The girls ready for another day. They laugh and chat and gossip and talk. I type. Walking down the hallway I try to engage my eldest sister in a conversation, and within a minute she starts shouting at me again. It’s a bit rude actually. I’m over it.

“Are these your photos or the photographer’s photos?” she demands. They are the photographer’s photos, but I have put them on your usb stick, as you asked me to.
"YES I KNOW, BUT LAST TIME I COULDN’T ACCESS THE DISC SO I WANT TO KNOW IF….BLAH BLAH BLAH."

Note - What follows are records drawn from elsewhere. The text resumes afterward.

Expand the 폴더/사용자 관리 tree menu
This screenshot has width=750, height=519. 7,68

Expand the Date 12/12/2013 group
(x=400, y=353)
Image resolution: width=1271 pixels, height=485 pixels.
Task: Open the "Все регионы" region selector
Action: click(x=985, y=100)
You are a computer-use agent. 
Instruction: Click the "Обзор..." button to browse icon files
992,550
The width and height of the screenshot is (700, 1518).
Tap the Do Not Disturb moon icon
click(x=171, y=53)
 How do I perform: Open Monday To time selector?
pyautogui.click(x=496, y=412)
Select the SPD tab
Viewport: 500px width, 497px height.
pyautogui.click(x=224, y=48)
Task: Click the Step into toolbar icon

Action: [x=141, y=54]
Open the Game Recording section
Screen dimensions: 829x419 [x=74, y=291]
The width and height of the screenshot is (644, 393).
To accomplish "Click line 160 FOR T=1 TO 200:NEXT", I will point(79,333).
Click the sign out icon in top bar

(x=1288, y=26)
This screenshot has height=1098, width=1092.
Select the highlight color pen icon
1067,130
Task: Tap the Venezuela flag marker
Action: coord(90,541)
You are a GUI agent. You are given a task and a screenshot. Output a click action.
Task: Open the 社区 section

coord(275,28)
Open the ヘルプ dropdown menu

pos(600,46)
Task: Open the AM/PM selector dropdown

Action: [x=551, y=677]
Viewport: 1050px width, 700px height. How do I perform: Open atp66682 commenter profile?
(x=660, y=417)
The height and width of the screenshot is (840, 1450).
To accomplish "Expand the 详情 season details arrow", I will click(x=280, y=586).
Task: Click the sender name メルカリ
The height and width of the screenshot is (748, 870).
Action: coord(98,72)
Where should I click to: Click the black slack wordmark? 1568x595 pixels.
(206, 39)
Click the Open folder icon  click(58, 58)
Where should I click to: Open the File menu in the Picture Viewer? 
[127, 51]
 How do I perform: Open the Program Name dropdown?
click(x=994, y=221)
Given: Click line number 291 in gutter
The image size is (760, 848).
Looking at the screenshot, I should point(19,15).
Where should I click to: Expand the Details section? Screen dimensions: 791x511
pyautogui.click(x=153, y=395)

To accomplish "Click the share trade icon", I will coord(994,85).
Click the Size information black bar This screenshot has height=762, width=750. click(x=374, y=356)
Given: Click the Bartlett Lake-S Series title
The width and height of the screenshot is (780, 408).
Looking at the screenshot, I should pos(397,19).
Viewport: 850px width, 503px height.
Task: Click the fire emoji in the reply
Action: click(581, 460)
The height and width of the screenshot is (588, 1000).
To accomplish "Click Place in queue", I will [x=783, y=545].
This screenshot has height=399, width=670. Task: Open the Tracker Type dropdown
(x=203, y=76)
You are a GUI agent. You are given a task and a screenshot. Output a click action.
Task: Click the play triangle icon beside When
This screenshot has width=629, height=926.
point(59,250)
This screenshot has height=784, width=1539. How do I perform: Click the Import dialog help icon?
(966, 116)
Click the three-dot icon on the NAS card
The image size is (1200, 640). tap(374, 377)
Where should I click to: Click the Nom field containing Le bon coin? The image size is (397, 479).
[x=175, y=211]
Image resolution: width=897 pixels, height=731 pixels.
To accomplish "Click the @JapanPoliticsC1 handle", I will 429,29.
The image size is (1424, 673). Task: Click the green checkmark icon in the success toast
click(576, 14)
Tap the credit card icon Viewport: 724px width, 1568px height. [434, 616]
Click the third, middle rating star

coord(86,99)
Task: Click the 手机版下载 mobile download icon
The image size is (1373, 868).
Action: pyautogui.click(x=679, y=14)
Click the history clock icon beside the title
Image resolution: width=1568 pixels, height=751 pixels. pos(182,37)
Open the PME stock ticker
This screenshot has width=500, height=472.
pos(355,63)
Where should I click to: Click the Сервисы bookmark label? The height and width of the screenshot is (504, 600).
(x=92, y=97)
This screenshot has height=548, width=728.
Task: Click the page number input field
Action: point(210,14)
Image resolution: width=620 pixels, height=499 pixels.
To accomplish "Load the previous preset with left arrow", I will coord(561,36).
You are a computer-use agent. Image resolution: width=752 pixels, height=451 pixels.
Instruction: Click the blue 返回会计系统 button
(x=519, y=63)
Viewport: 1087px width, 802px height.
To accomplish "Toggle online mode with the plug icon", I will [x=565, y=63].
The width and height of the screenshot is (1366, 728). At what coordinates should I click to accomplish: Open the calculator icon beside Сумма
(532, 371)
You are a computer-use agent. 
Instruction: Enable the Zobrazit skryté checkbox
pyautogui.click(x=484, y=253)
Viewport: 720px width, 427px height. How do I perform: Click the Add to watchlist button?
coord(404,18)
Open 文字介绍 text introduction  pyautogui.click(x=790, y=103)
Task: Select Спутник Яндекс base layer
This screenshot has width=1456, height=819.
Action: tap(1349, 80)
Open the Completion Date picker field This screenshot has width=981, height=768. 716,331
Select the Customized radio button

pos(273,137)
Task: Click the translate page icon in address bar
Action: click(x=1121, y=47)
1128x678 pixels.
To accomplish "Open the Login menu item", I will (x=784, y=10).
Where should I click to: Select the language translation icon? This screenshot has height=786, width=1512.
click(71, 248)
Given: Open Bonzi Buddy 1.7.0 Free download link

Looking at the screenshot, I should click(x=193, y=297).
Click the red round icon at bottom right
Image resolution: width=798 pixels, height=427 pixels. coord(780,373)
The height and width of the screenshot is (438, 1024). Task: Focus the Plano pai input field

I’m not sure what she gets, and doesn’t get, but I’m over it. Today my brother John arrives. That might clinch the deal.

***

Across the road an industrial sprinkler beats, watering half of the lawn and the entire concrete driveway. Behind me in the two small brick units, an orange vested man mows dust, followed by another man who whipper snips. The noise is comforting. Childhood. Rockhampton is having a working day.

***

When dad passed away, Butcherbirds and Magpies began to visit mum’s back deck, singing to her as she sat in the sun ‘warming her old bones.’ She feeds them mince, and throws it in the air for them to catch on the wing. The Maggies she feeds by hand, and they swap songs for food.

They have become a much loved ritual and part of our family, most if not all of them having names. We are familiar with their antics, and enjoy them very much, but the birds haven’t been seen since mum was taken away in an ambulance. Carolyn tells me that when the front open opened to allow mum’s stretcher to pass through, Mr Fluffy sat on the chair with his head cocked to one side, silently watching mum’s departure.

He didn’t sing.

Yesterday, the hospital rings: "Doctor says he can see no new fractures, so Pearl doesn’t need an operation”. We sit in stunned silence until we over talk each other with cries and exclamations of “That’s great!” “Wow, I thought for sure...” “Amazing!”

Within two minutes Mr Fluffy whirled into the house as the door was slid open, and he sat expectantly on the chair he thinks he owns. Within minutes he was joined on the deck by the other three Butcherbirds, and two Maggies.

The birds have returned.

The parrots are a constant guest, eating the bread and honey left daily for them, and they helicopter to the trees in a blur of colourful feathers. We take the birds return as a positive sign, and we are relieved. Mum will be fine.